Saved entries
------------------------------------------------------------------------

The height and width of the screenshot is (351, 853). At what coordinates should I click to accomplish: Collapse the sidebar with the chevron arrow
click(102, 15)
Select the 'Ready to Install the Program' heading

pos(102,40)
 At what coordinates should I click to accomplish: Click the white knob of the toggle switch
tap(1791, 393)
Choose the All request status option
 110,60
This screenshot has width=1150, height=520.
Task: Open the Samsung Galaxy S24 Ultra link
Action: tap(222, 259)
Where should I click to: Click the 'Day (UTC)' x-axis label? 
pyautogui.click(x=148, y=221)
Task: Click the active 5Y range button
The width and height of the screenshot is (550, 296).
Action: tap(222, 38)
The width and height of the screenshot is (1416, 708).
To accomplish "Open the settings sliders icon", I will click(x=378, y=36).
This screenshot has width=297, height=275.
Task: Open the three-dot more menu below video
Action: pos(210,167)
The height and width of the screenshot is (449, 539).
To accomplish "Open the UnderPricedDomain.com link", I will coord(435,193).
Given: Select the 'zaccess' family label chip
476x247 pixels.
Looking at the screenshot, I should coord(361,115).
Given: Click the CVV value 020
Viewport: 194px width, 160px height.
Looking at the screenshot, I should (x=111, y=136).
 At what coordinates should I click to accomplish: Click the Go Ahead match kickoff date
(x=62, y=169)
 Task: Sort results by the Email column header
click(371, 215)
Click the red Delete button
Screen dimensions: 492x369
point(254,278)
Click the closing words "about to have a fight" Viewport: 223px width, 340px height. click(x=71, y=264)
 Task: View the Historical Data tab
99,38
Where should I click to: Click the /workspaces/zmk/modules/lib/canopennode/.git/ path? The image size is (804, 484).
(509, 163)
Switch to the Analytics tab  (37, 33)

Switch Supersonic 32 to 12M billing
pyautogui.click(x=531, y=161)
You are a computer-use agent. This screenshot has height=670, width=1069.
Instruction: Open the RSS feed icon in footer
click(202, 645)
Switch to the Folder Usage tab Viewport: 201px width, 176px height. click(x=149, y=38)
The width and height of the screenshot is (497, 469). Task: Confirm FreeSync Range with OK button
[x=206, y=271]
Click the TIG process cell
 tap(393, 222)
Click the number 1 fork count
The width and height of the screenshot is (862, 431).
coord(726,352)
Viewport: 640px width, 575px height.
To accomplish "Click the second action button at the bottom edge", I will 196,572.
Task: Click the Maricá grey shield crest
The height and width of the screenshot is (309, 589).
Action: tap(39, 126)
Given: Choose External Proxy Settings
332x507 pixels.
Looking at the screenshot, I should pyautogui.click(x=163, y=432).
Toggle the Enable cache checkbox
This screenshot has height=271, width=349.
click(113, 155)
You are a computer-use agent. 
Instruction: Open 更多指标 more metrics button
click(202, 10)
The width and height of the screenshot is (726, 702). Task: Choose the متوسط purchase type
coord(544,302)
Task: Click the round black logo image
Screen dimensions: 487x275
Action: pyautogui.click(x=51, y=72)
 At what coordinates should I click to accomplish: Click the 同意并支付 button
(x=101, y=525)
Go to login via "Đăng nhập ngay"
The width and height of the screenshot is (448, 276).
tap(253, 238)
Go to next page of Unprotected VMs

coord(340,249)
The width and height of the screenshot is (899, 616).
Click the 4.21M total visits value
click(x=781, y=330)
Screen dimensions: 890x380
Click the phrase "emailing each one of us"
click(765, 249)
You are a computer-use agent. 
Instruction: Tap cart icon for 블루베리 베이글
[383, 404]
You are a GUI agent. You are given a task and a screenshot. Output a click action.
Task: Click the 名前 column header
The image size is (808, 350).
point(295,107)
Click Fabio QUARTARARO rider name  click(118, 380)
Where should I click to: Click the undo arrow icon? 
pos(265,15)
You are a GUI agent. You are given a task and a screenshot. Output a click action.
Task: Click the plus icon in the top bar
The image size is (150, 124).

------------------------------------------------------------------------

Copy out the range of lines above starting at the line with "Click the closing" and ending at the line with "Given: Choose External Proxy Settings", exactly and including both.

Click the closing words "about to have a fight" Viewport: 223px width, 340px height. click(x=71, y=264)
 Task: View the Historical Data tab
99,38
Where should I click to: Click the /workspaces/zmk/modules/lib/canopennode/.git/ path? The image size is (804, 484).
(509, 163)
Switch to the Analytics tab  (37, 33)

Switch Supersonic 32 to 12M billing
pyautogui.click(x=531, y=161)
You are a computer-use agent. This screenshot has height=670, width=1069.
Instruction: Open the RSS feed icon in footer
click(202, 645)
Switch to the Folder Usage tab Viewport: 201px width, 176px height. click(x=149, y=38)
The width and height of the screenshot is (497, 469). Task: Confirm FreeSync Range with OK button
[x=206, y=271]
Click the TIG process cell
 tap(393, 222)
Click the number 1 fork count
The width and height of the screenshot is (862, 431).
coord(726,352)
Viewport: 640px width, 575px height.
To accomplish "Click the second action button at the bottom edge", I will 196,572.
Task: Click the Maricá grey shield crest
The height and width of the screenshot is (309, 589).
Action: tap(39, 126)
Given: Choose External Proxy Settings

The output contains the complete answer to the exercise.